Like most people who grew up when what is now called “classic rock” was new, I’ve grown accustomed to hearing some very incongruous music in public places. I think it was back in the ‘70s when I first heard an easy-listening instrumental version of a Dylan song in the background music of a dentist’s office or a shopping mall. It’s still a bit amusing to hear something that was rebellious and subversive in its day so domesticated, like hearing a Black Sabbath riff from a high school band at a football game. But it’s not usually a shock anymore.
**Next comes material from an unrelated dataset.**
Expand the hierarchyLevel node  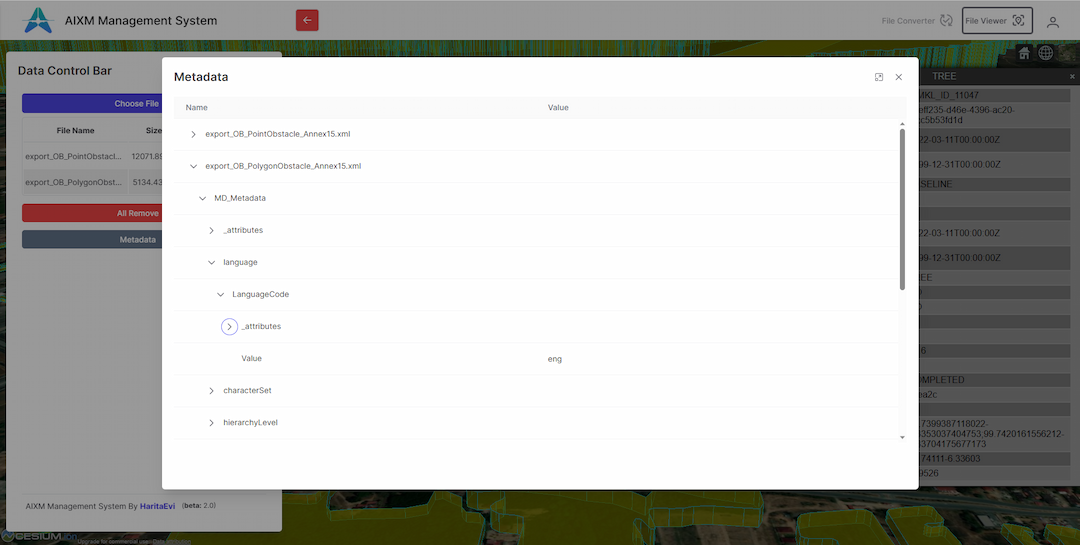point(211,422)

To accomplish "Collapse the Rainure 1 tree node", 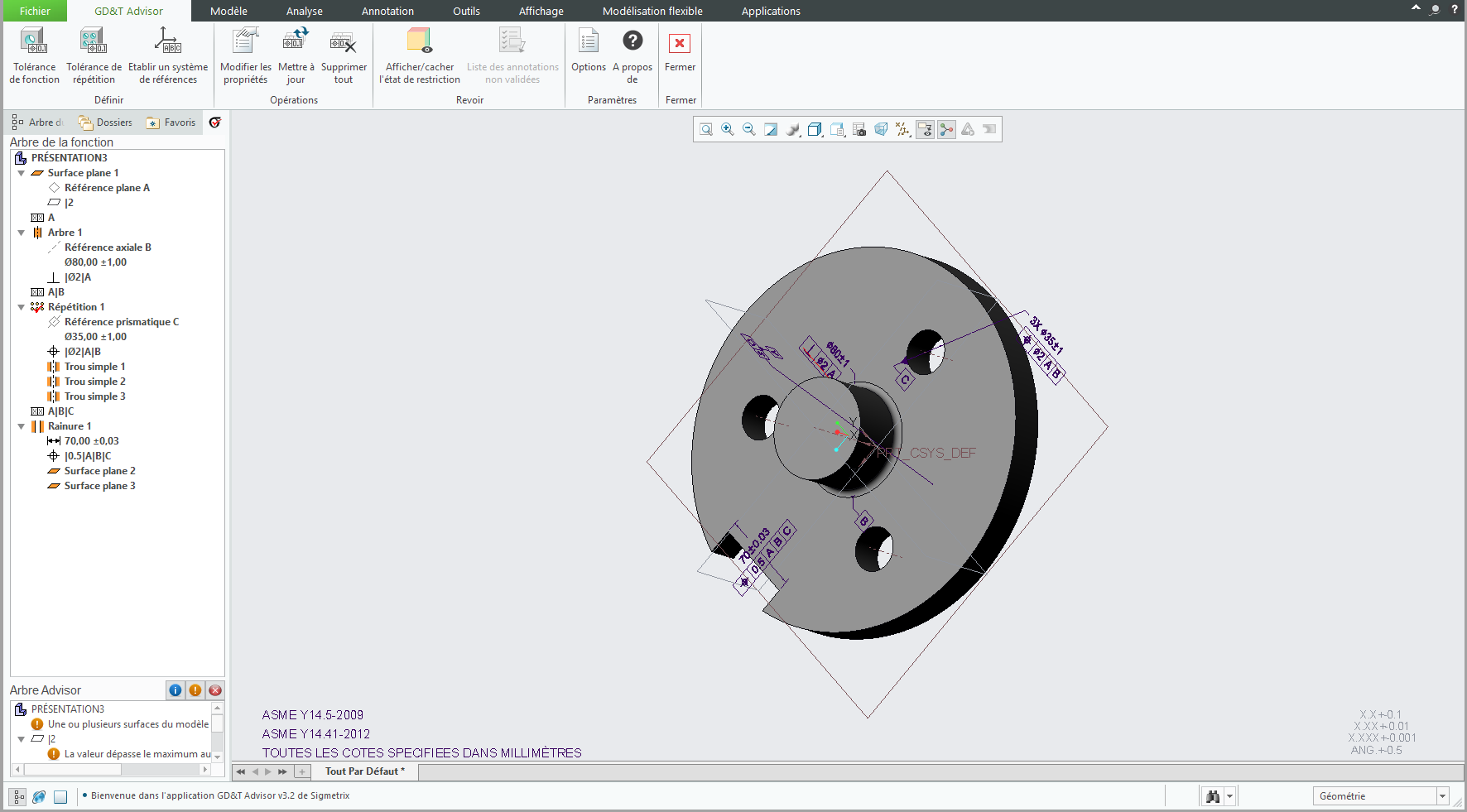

One night last week in the grocery store, though, I was shocked. I realized I was hearing “Pictures of You,” from The Cure’s Disintegration, a sad song from an album which would surely be among the candidates for saddest pop album ever made. If I were the only voter, Disintegration wouldn’t win—it would come in behind the Julee Cruise/David Lynch/Angelo Badalamenti collaboration Floating Into the Night, which is the saddest pop music I’ve ever heard, too sad for me to listen to very often. But Disintegration would definitely be in the top ten or so.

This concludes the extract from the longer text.